In August of last year, the portion of our 2010 IRS filing that lists our donors was illegally leaked. Donors to nonprofit organizations are supposed to remain anonymous. But someone at the IRS decided that TPPF’s donors should no longer remain confidential.

The IRS leak came soon after our organization weighed in on some high-profile national issues. The timing was highly suspect. A similar pattern was seen in the improper leak of confidential IRS donor information of several conservative organizations to the liberal group ProPublica.

Many people question the need for non-profit foundations to maintain donor confidentiality. But the origins of donor confidentiality are easy to understand. The basis of it goes to a 1958 U.S. Supreme Court ruling involving the venerable civil rights organization, the NAACP, and its right to protect its donors from harassment and retaliation.

What do these events have to do with Texas, SB 219, SB 346, and free speech? 

SB 219 and SB 346 require the disclosure of donors to independent political groups in Texas-but pointedly exempt labor unions from the same requirement.

Because the Texas Public Policy Foundation doesn’t get involved in individual campaigns, we don’t believe we’d be affected by the proposed law. However, legal staff has cautioned that the law is so broadly written, it is impossible to determine exactly how far it would reach. For that reason, we continue to have great concerns about the bill. 

SB 219 and SB 346 threaten Texas’ many Tea Party groups in a fashion after the IRS’ own unseemly behavior-acting to dampen unbridled political free speech by increasing the paperwork burden on grassroots organizations as well as forcing the public disclosure of donors.  
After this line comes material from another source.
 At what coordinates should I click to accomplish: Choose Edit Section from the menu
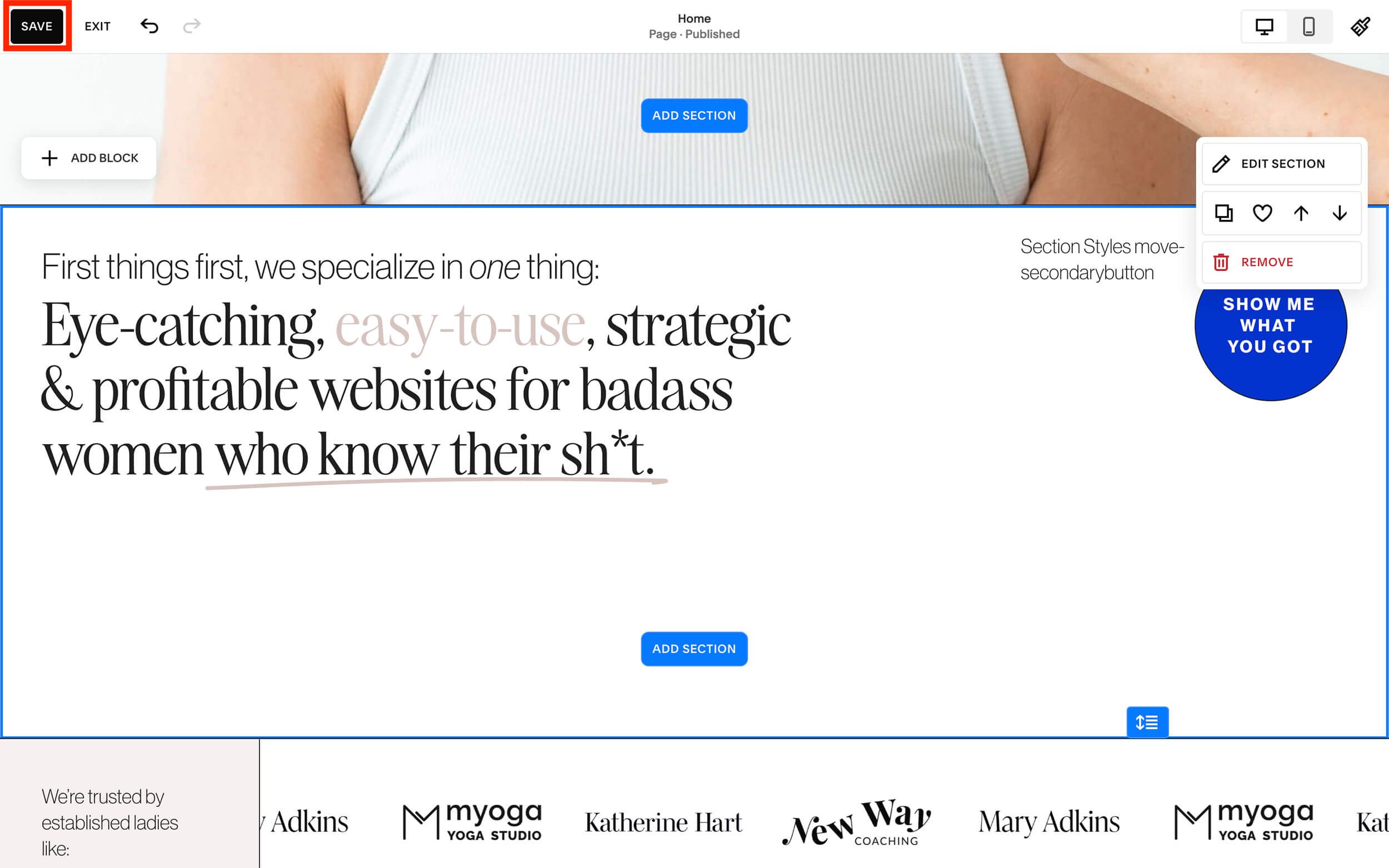click(x=1282, y=164)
In addition to sharing much of SB 346’s intent, SB 219 is a Sunset Review of the Texas Ethics Commission. As with many Texas Sunset bills, it really doesn’t sunset anything, rather, SB 219 makes certain changes to the Ethics Commission process.

SB 219, as written, has one good change to recommend it: “sworn complaints” will now instead be referred to as “inquiries.” This should lessen the election-time shenanigan of one candidate’s camp filing bogus ethics charges against another just so the charges can be trumpeted as an official “sworn complaint.” 

On the negative side, the bill takes away the accused chance at having a jury decide the matter while allowing only two members of the Ethics Commission to hear inquiries during the first step of the process. This increases the likelihood of the Ethics Commission being used during campaign season in what can amount to government interference in political free speech-an action not unrelated to the IRS’ attempt to muzzle TPPF, America’s largest state-level free market think tank. 

The U.S. Supreme Court has frequently observed that forcing organizations to identify their donors can violate their constitutional rights and subject the donors to harassment or retaliation. Free speech is a fundamental component of American liberty and, as such, is of a higher order than enabling some in the political sphere to settle accounts after being held to account for a controversial vote. 

America has a long tradition of anonymous political speech, with the Federalist Papers being among the most prominent. This is why the Wall Street Journal editorialized on Tuesday that a veto of SB 346 “…should [be] an easy call for a Governor who claims to dislike the self-interested ways of President Obama’s Washington.”